TASK TO CARRY OUT> Please output the line containing "You are a computer-use" and all lines that follow it in the data below, exactly, with no pictures.

Data excerpts
>>
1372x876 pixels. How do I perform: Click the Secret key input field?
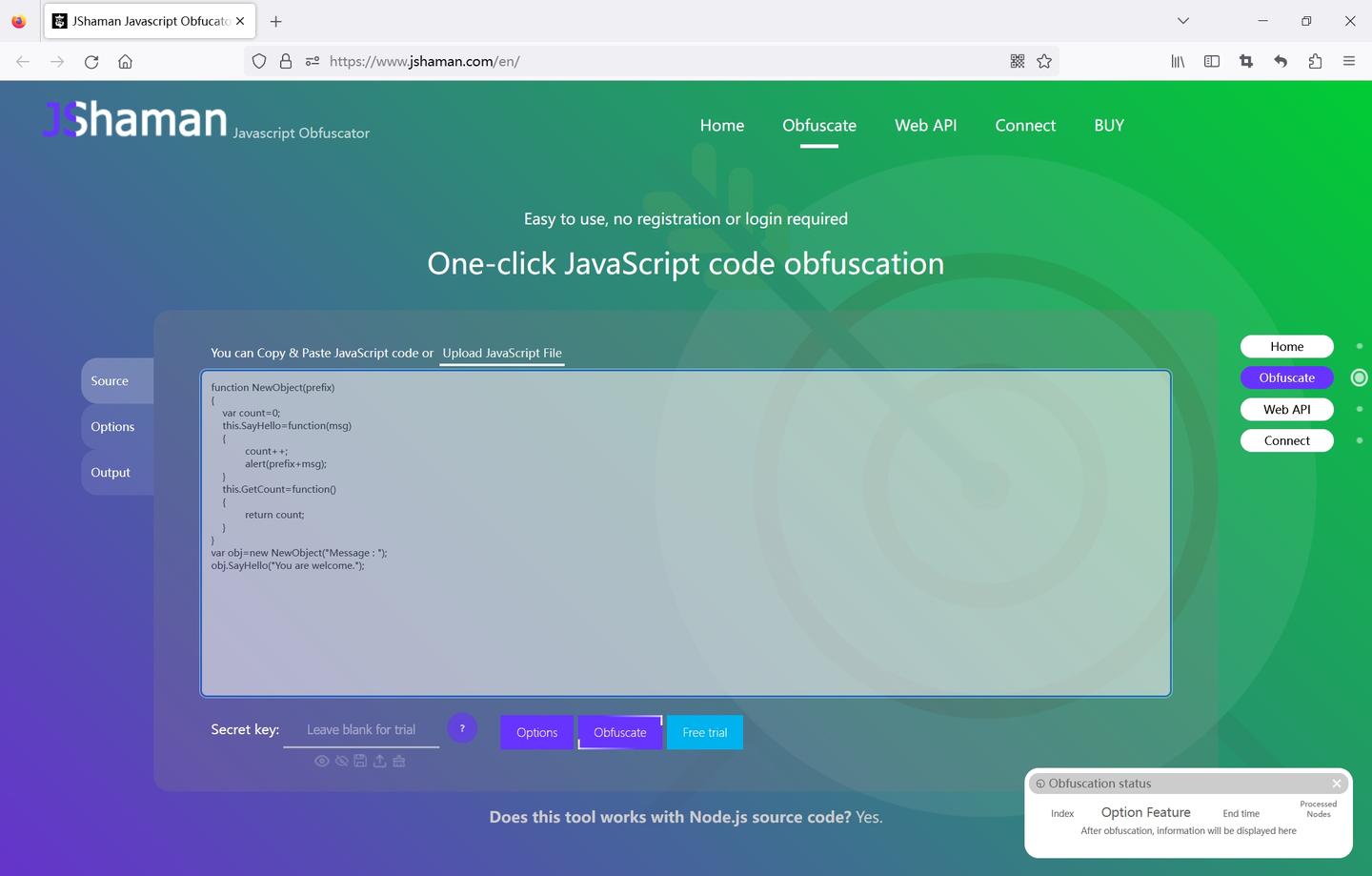[361, 729]
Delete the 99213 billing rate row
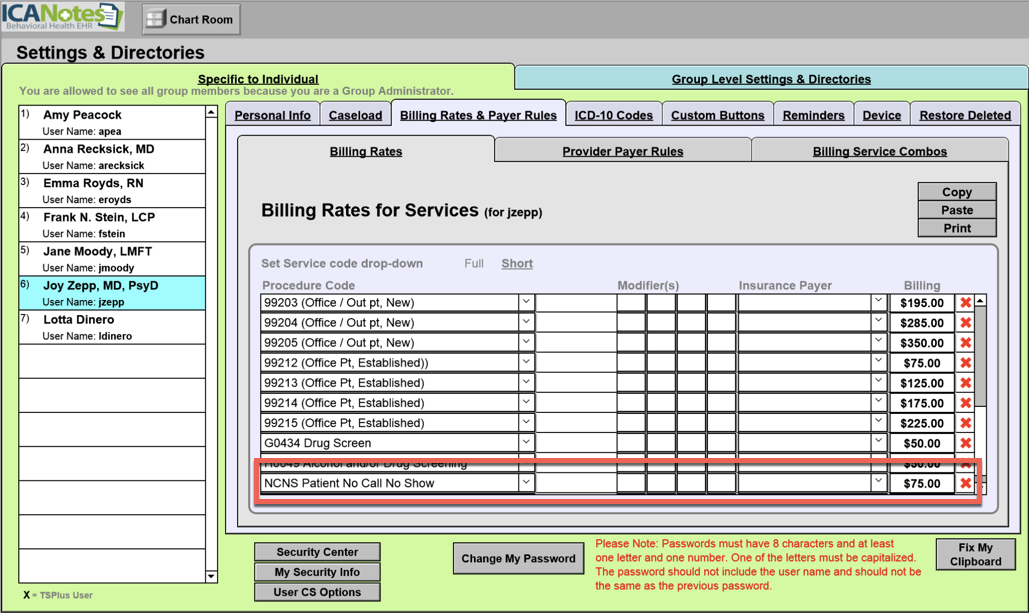This screenshot has width=1029, height=613. pyautogui.click(x=965, y=383)
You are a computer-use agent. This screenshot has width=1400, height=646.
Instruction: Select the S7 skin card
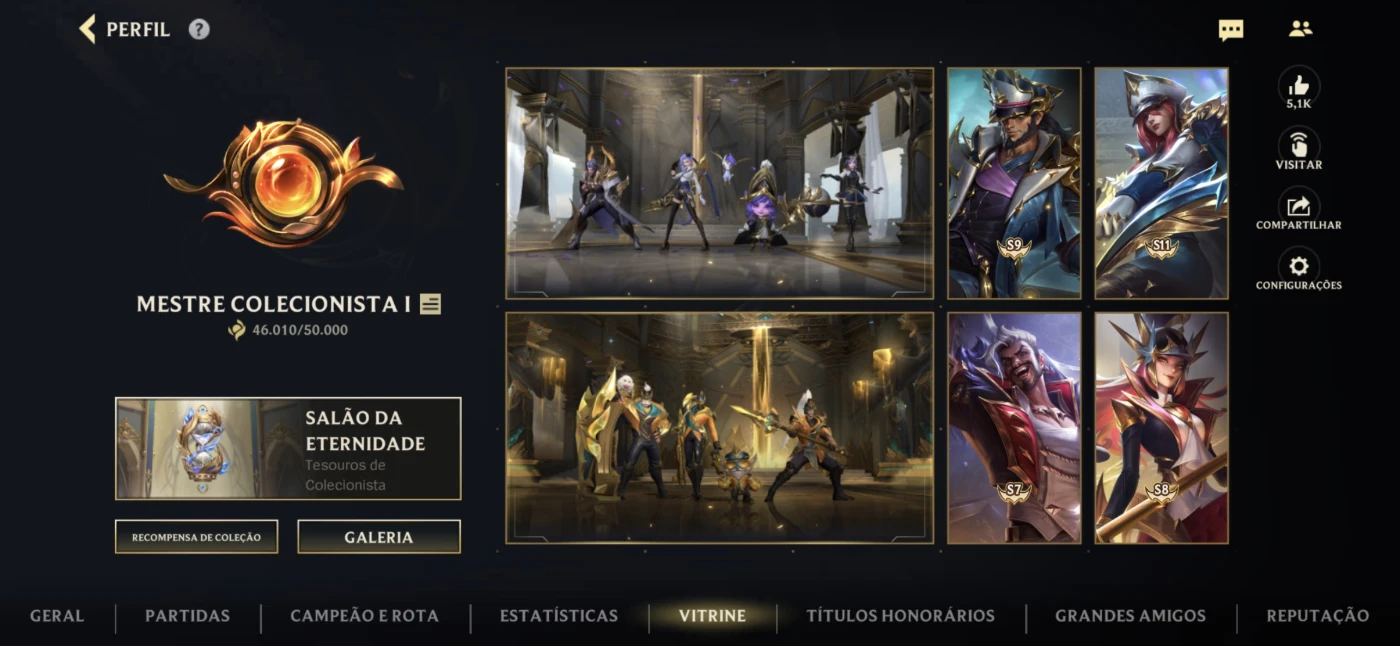(1014, 428)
<<
FINAL ANSWER>
You are a computer-use agent. This screenshot has width=1400, height=646.
Instruction: Select the S7 skin card
(1014, 428)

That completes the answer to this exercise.